◆ Provided data
================================

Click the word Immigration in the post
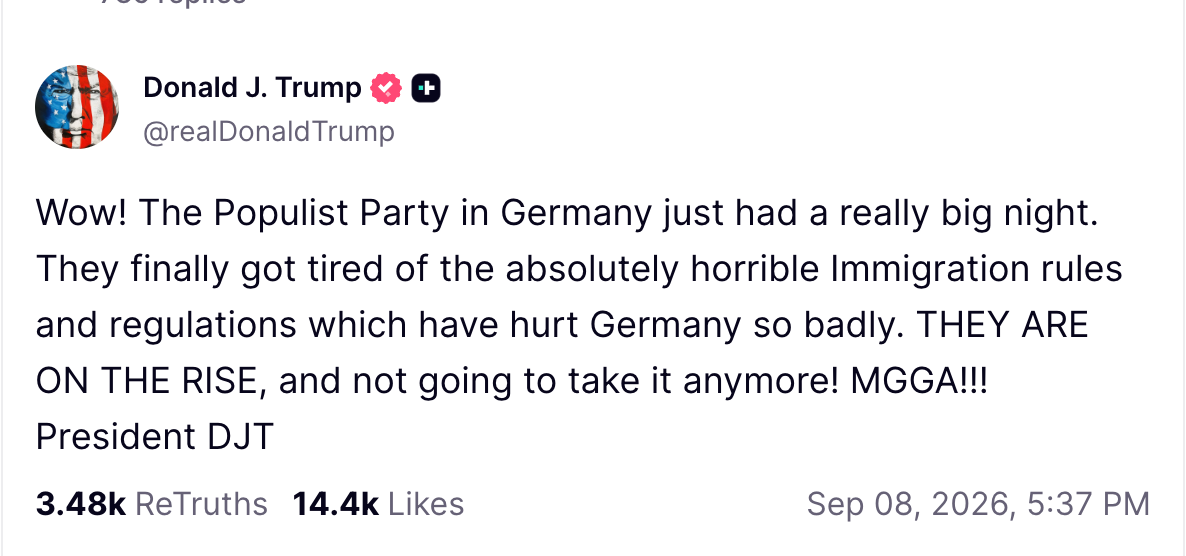This screenshot has width=1186, height=556. 930,271
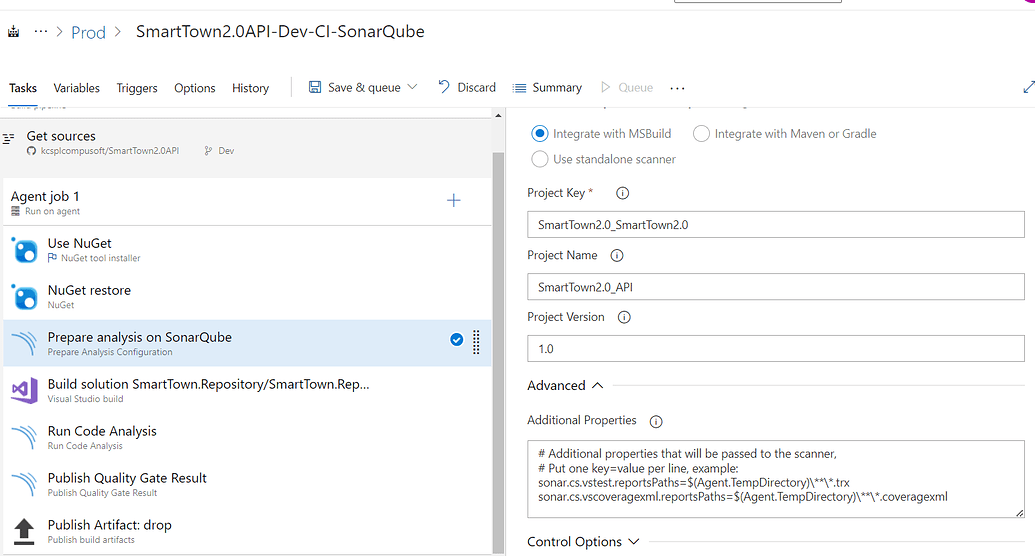
Task: Choose Use standalone scanner radio button
Action: pyautogui.click(x=540, y=159)
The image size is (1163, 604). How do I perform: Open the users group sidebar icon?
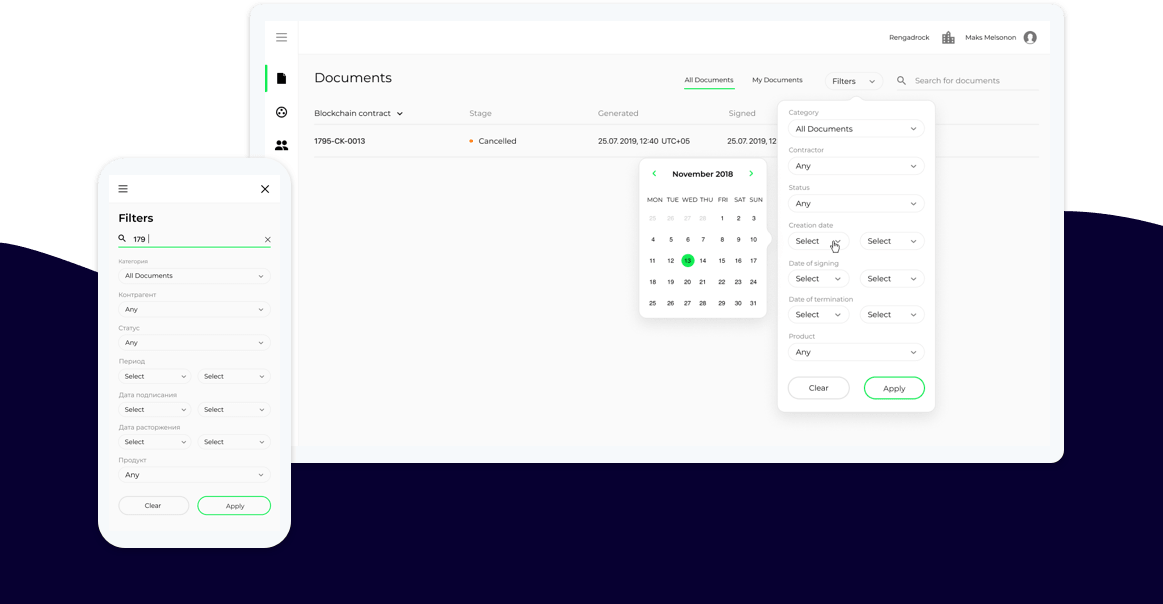click(281, 145)
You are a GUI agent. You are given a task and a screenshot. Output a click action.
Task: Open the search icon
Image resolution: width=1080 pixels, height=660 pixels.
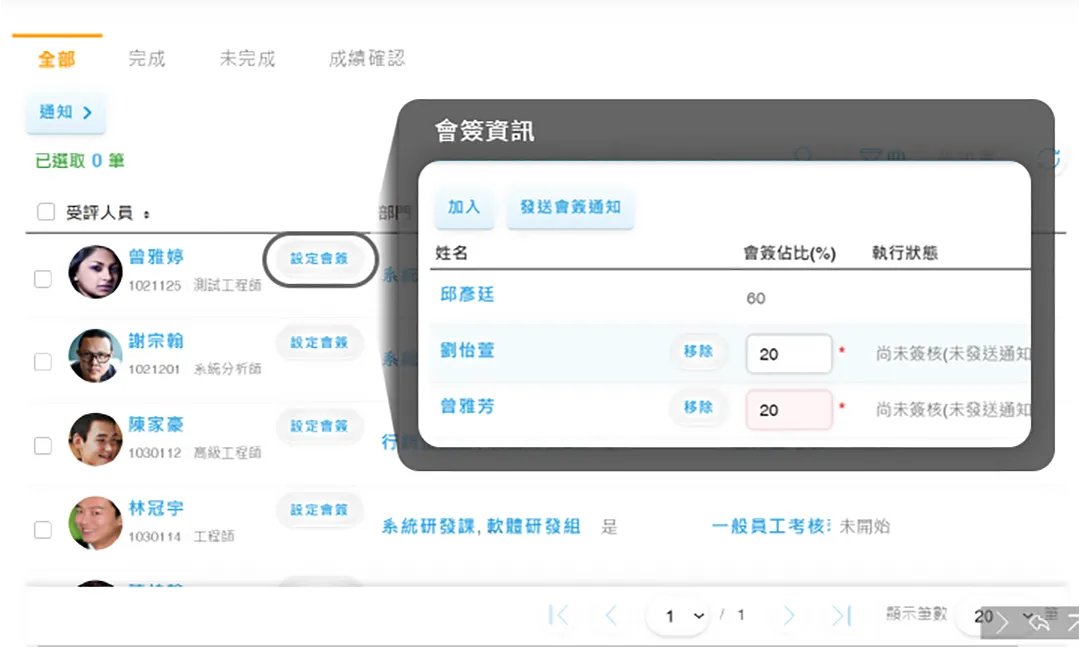pyautogui.click(x=803, y=155)
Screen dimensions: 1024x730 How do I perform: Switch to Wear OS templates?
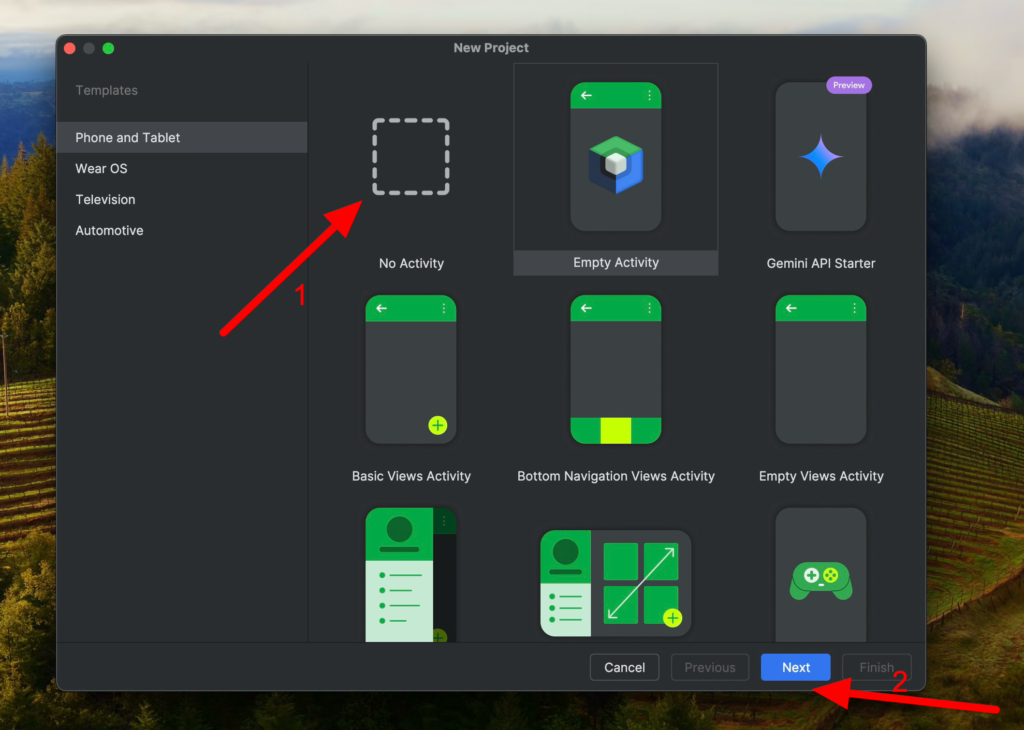(x=102, y=169)
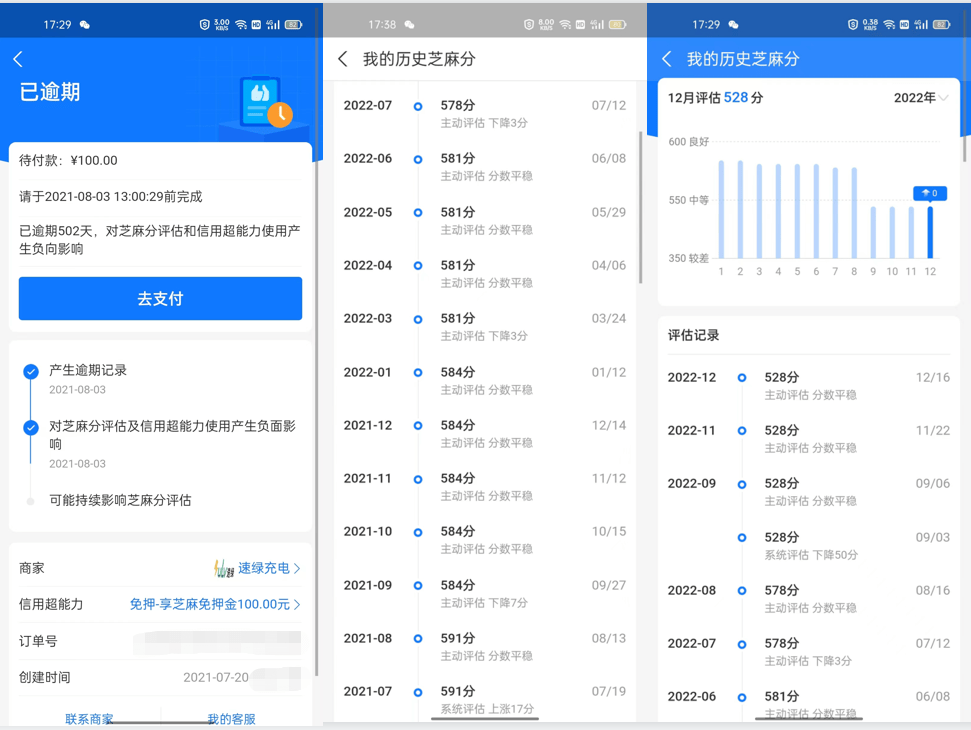Tap the back arrow on the 已逾期 page

pos(18,58)

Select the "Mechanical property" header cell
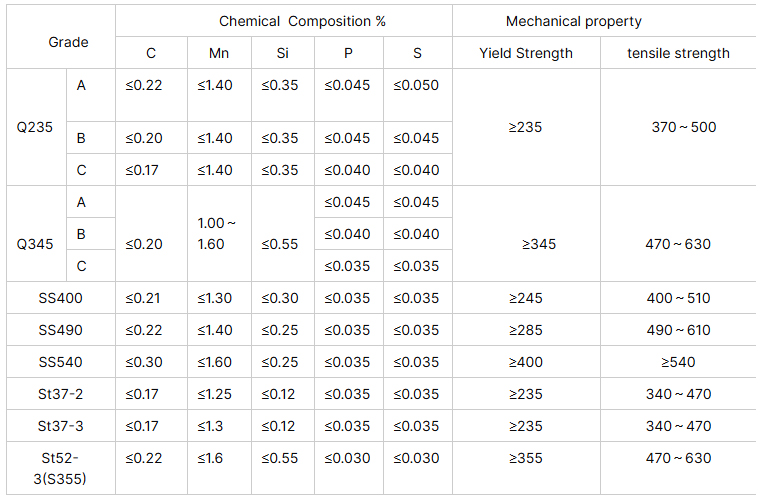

================================

◆ Problem details
Starting with the line that holds "Task: Open the search icon", reproduce exactly each line up to and including the last line of the material above, and drop the pictures.

◆ Exercise response
Task: Open the search icon
Image resolution: width=1080 pixels, height=660 pixels.
pyautogui.click(x=803, y=155)
Screen dimensions: 1024x730 How do I perform: Switch to Wear OS templates?
(x=102, y=169)
Tap the back arrow on the 已逾期 page

pos(18,58)

Select the "Mechanical property" header cell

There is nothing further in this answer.